How can I use utf-8 codes in a buffer with view.substr()?

#1

Hi,

While I had tried to use view.substr() to extract Japanese character (utf-8) on a buffer, it didn’t work.
Is it possible to handle this correctly ?

Text on a buffer:

あいうえお

and I had tried to use view.substr() on the console:

print view.substr(sublime.Region(0,2))

then, codecs.py had caused the following error messages:

>>> print view.substr(sublime.Region(0,2))
Traceback (most recent call last):
  File "<string>", line 1, in <module>
  File "/System/Library/Frameworks/Python.framework/Versions/2.6/lib/python2.6/codecs.py", line 352, in write
  File "/System/Library/Frameworks/Python.framework/Versions/2.6/lib/python2.6/codecs.py", line 351, in write
UnicodeDecodeError: 'ascii' codec can't decode byte 0xe3 in position 0: ordinal not in range(128)

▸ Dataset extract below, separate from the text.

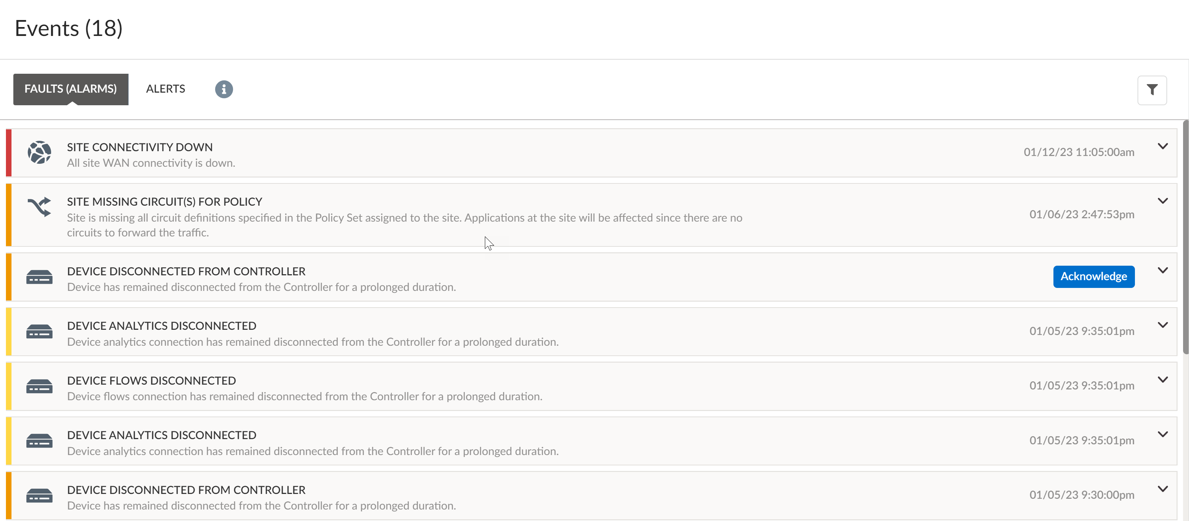Expand the Acknowledge row's chevron
Image resolution: width=1189 pixels, height=521 pixels.
coord(1163,271)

It would be much appreciated if you could give any answer.
Thank you,

0 Likes

#2

It works on Windows.
Looks like the encoding used for the console is ACSII, which mean that you couldn’t print these chars.
So the command work fine but you couldn’t print the result to the console.

Try to type only:

view.substr(sublime.Region(0,2))

Don’t know how to change encoding in OS X.

0 Likes

#3

Thanks for your prompt reply.

Yes, you may be right because it was no problem to use substr() w/o ‘print’, and my environment is os x actually.

However, this leads me to another question about handling utf-8 characters on Python.

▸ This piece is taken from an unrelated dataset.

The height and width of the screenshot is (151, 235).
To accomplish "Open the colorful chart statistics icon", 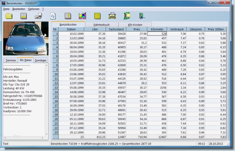I will [82, 16].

It seems NOT to handle utf-8 characters in webbrowser module same as console.
The following code would be fail to Google the query, such as 寿司 (sushi)

# import webbrowser
webbrowser.open_new_tab('http://www.google.com/search?q=寿司')

Given that Python would be able to handle utf-8 along with the following statements,
is there any solution to handle utf-8 correctly even in plugin using webbrowser module of the Sublime Text [23] ?

#!/usr/bin/env python
# -*- coding: utf-8 -*-

Thank you,

0 Likes

#4

You must give the source an encoding using the header (like your example) AND use an unicode string for the url by prefixing it with u:

[code]# -- coding: utf-8 --
import sublime, sublime_plugin
import webbrowser

class ExampleCommand(sublime_plugin.WindowCommand):
def run(self):
webbrowser.open_new_tab(u’http://www.google.com/search?q=寿司’)[/code]

0 Likes

#5

Thanks again, bizoo.

Now I have doubt that this problem might come up ONLY OS X because …

a. My original code can work all right on Windows, even though doesn’t work on os x
b. The sample code you can provide me doesn’t work on os x as well

The difference of Python’s behavior might come from implementation of Python interpreter. Only os x version uses the system Python.

Is there any workaround for this ? Any ideas ?

0 Likes

#6

URLs need to be escaped, and typically need to be encoded in UTF-8. The following worked for me on OSX:

# -*- coding: utf-8 -*-
import sublime, sublime_plugin
import webbrowser
import urllib

class ExampleCommand(sublime_plugin.WindowCommand):
    def run(self):
    	quoted = urllib.quote_plus(u'寿司'.encode('utf-8'))
        webbrowser.open_new_tab('http://www.google.com/search?q='+quoted)
0 Likes

#7

Thanks sapphirehamster,

Now I have a clear understanding for that, and I can close the problem !!!

Thanks again, sapphirehamster, bizoo.
Kind regards,

0 Likes